▶ [DATA FOR THE TASK]:
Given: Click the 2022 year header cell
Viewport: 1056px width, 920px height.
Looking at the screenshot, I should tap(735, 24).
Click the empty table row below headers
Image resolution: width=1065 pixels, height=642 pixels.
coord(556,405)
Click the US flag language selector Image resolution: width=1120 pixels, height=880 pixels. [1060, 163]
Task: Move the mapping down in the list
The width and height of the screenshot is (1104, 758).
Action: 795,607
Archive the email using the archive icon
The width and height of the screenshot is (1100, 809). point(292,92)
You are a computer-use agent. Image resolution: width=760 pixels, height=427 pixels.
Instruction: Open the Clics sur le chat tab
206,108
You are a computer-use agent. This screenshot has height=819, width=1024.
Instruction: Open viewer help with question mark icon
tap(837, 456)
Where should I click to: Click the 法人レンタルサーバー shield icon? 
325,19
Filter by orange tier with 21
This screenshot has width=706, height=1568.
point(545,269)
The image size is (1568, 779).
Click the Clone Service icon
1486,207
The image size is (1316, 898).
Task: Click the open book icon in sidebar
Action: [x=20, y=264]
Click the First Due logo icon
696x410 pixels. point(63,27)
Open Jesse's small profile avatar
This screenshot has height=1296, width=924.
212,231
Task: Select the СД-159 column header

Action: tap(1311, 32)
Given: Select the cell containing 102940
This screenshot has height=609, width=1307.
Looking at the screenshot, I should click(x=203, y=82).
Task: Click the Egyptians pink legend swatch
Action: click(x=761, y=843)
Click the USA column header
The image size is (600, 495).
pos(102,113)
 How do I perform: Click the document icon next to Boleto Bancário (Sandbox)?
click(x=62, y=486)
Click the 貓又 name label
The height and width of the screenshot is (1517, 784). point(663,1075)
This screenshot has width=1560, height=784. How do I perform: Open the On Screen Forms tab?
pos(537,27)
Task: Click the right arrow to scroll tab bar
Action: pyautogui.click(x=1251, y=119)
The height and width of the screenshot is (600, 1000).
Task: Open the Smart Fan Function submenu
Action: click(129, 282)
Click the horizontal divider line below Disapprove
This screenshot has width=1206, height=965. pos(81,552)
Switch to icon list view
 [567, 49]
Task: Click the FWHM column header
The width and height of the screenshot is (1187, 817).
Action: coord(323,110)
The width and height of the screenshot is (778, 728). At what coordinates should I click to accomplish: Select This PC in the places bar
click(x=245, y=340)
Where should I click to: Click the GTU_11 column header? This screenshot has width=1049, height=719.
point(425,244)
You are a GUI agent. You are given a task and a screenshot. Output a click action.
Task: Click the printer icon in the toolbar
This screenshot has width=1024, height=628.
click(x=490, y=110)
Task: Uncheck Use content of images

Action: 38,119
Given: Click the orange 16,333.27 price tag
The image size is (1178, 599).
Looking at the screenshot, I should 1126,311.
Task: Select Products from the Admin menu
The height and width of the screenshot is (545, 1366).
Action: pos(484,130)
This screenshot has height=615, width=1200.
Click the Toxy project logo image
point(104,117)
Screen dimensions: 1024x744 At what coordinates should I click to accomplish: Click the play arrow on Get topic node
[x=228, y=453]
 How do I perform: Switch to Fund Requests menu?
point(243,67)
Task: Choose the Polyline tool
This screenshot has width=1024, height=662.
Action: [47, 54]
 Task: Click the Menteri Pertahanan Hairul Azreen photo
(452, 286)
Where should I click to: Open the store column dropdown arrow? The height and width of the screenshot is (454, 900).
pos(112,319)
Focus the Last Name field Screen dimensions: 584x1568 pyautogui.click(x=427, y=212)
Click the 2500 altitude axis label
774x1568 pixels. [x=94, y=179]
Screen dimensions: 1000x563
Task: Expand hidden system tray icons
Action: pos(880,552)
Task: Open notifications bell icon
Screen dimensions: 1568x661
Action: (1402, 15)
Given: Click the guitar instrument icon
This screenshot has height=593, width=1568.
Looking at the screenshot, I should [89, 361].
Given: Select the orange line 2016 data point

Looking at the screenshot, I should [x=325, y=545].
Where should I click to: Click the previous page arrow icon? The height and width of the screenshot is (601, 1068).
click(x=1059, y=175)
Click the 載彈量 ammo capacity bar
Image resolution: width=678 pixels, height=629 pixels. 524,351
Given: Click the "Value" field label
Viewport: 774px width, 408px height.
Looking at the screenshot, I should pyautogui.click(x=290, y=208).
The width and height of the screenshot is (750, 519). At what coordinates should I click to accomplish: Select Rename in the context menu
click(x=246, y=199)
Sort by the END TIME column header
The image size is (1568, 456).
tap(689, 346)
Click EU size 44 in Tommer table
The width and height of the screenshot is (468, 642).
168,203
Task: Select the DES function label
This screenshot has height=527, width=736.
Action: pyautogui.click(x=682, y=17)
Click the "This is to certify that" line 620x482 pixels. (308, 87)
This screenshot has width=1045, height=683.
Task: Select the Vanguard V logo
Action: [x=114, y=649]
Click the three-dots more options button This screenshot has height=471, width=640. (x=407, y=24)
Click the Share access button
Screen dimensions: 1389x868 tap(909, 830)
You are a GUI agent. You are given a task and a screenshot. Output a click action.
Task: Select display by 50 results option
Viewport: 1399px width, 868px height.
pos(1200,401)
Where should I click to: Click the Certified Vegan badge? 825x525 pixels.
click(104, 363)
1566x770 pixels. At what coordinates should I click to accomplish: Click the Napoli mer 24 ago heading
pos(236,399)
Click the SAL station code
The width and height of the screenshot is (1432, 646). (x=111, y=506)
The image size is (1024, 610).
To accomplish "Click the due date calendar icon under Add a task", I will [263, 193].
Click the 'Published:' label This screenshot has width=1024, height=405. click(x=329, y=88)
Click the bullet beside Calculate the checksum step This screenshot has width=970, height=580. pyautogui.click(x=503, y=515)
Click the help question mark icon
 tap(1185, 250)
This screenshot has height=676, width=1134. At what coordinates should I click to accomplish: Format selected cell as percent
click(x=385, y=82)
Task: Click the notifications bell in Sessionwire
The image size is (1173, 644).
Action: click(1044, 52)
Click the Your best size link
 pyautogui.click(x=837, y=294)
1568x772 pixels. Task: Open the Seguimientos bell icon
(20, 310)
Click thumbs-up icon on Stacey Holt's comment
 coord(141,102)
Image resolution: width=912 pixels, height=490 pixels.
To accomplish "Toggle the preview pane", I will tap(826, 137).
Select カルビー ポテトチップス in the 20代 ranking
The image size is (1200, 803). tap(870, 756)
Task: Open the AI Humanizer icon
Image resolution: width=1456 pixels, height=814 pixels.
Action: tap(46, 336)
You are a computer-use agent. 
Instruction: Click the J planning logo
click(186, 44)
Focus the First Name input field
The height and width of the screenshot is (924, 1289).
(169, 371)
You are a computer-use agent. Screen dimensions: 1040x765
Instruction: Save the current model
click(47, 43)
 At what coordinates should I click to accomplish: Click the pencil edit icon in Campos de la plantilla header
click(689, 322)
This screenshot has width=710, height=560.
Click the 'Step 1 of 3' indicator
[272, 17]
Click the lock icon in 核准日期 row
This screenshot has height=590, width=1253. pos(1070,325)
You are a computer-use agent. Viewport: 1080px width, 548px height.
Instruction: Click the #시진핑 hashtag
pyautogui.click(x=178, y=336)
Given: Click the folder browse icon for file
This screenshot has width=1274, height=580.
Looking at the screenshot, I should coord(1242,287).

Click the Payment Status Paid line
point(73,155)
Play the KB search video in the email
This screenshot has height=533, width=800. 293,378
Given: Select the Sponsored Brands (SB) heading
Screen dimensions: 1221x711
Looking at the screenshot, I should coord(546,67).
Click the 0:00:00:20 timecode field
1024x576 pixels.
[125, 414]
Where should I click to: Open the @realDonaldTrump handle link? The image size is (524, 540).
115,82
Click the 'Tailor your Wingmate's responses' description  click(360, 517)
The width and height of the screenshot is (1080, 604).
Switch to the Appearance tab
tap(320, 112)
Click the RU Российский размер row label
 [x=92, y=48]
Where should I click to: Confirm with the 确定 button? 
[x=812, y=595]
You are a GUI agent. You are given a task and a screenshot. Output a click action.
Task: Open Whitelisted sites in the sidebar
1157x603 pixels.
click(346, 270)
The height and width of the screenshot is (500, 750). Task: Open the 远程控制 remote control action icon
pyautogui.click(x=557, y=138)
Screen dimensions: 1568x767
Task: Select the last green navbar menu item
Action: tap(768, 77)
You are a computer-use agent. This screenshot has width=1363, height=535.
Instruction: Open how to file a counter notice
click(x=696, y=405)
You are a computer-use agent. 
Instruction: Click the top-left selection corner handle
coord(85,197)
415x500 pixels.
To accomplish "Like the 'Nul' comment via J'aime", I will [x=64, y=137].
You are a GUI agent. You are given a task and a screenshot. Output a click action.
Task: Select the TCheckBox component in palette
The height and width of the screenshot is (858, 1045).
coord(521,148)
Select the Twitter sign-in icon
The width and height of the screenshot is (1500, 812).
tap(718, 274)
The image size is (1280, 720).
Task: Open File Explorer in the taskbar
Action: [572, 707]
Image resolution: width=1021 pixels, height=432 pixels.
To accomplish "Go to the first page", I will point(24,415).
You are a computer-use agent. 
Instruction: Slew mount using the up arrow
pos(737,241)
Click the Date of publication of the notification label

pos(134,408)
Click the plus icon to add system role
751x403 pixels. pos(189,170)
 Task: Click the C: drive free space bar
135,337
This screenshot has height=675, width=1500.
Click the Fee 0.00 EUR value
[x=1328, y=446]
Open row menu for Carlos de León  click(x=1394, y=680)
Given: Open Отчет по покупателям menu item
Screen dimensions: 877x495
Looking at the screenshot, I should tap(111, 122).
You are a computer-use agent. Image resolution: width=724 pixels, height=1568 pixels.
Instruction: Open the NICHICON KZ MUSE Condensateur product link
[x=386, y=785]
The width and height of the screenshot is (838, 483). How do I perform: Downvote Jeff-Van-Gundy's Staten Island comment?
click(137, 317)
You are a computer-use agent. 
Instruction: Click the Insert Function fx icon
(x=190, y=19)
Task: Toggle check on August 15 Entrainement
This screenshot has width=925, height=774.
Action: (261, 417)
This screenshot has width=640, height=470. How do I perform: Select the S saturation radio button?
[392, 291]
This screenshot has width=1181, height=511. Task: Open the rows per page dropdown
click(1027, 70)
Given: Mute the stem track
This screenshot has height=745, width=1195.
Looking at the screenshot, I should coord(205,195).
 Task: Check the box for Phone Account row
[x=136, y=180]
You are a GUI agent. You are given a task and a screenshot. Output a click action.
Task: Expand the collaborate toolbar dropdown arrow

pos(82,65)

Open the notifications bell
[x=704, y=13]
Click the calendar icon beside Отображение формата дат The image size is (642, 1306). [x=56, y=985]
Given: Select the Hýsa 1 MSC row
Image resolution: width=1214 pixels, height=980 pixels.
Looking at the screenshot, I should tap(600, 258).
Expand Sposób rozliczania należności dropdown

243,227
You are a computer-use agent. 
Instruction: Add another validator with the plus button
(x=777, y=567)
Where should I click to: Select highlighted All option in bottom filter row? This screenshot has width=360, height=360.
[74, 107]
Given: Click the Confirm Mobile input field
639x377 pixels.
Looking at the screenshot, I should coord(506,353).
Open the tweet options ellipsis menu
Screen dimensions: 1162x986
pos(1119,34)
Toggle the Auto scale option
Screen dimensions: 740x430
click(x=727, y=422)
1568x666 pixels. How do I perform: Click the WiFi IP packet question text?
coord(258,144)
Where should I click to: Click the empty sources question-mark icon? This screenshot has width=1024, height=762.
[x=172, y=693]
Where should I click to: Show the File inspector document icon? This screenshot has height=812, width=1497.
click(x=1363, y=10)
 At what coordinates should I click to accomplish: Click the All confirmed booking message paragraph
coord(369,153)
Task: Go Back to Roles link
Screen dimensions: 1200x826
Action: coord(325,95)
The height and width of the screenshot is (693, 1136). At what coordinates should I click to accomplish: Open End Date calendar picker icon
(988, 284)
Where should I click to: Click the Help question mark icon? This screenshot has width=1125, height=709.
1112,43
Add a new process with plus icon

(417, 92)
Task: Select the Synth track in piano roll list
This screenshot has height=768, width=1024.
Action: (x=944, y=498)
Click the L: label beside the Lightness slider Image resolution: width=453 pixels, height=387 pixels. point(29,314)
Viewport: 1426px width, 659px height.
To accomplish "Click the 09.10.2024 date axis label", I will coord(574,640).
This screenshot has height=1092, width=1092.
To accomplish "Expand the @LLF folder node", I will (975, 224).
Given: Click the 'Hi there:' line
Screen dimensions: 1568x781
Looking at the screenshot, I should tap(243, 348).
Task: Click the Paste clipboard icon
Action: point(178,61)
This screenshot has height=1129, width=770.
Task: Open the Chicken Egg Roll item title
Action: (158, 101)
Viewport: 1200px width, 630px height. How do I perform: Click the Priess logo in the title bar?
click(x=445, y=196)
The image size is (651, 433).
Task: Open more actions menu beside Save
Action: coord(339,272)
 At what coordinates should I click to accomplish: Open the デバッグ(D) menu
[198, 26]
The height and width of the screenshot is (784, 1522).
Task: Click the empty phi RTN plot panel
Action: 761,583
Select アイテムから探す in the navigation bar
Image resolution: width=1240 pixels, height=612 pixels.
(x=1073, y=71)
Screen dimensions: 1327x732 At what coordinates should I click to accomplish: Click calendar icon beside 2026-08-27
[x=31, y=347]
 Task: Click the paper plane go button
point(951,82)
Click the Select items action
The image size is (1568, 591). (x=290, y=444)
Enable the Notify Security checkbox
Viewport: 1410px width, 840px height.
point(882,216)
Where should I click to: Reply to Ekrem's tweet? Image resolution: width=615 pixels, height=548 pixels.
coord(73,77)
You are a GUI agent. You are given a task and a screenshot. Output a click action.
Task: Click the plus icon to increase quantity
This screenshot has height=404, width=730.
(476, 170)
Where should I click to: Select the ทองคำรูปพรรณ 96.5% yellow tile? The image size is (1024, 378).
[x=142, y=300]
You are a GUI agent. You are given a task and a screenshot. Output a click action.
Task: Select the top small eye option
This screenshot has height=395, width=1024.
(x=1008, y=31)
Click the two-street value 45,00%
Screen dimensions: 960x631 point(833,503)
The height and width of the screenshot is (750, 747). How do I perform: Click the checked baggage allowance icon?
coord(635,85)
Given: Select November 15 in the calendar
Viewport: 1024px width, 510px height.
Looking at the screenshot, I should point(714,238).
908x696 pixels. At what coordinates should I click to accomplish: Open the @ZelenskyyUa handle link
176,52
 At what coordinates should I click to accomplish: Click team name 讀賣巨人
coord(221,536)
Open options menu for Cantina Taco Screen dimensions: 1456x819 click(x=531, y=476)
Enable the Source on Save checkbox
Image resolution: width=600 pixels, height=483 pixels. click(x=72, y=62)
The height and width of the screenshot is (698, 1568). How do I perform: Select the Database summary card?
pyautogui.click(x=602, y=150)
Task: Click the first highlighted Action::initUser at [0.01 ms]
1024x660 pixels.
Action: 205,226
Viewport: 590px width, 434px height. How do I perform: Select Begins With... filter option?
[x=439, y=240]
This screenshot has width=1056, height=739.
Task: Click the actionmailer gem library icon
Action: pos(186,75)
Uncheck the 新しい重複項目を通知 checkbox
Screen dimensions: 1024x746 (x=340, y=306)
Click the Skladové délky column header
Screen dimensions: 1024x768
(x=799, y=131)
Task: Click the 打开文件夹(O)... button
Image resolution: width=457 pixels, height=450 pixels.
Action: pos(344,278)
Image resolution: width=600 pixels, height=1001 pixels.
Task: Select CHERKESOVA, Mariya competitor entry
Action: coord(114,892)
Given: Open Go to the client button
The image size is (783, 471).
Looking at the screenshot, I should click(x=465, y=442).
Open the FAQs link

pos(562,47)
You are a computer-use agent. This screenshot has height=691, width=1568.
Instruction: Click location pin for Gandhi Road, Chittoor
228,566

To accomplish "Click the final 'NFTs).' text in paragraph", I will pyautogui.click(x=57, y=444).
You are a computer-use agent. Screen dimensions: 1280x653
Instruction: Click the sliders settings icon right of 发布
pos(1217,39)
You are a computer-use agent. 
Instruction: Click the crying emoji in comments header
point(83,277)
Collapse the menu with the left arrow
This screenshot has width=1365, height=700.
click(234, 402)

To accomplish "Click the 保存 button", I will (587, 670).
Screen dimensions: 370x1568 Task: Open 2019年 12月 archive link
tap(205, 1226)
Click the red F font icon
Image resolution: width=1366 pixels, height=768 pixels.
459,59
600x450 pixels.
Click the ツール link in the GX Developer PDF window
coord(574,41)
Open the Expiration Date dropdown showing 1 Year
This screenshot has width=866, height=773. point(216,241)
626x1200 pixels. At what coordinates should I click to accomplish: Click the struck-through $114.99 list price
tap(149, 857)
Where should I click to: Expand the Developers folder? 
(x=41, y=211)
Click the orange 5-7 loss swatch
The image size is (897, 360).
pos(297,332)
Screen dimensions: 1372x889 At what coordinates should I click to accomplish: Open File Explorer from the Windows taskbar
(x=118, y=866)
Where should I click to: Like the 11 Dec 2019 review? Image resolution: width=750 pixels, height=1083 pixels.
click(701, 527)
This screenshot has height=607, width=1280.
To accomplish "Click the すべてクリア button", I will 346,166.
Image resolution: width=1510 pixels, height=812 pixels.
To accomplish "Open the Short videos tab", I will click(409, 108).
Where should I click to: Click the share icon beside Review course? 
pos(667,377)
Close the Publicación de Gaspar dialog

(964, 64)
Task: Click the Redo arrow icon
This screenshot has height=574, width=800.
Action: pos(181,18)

▶ [TASK PROMPT]: Reproduce word for word the material above, beginning with the line that contains "Click the empty table row below headers" and ending with the line that contains "Task: Move the mapping down in the list".

▶ [RESPONSE FOR THIS EXERCISE]:
Click the empty table row below headers
Image resolution: width=1065 pixels, height=642 pixels.
coord(556,405)
Click the US flag language selector Image resolution: width=1120 pixels, height=880 pixels. [1060, 163]
Task: Move the mapping down in the list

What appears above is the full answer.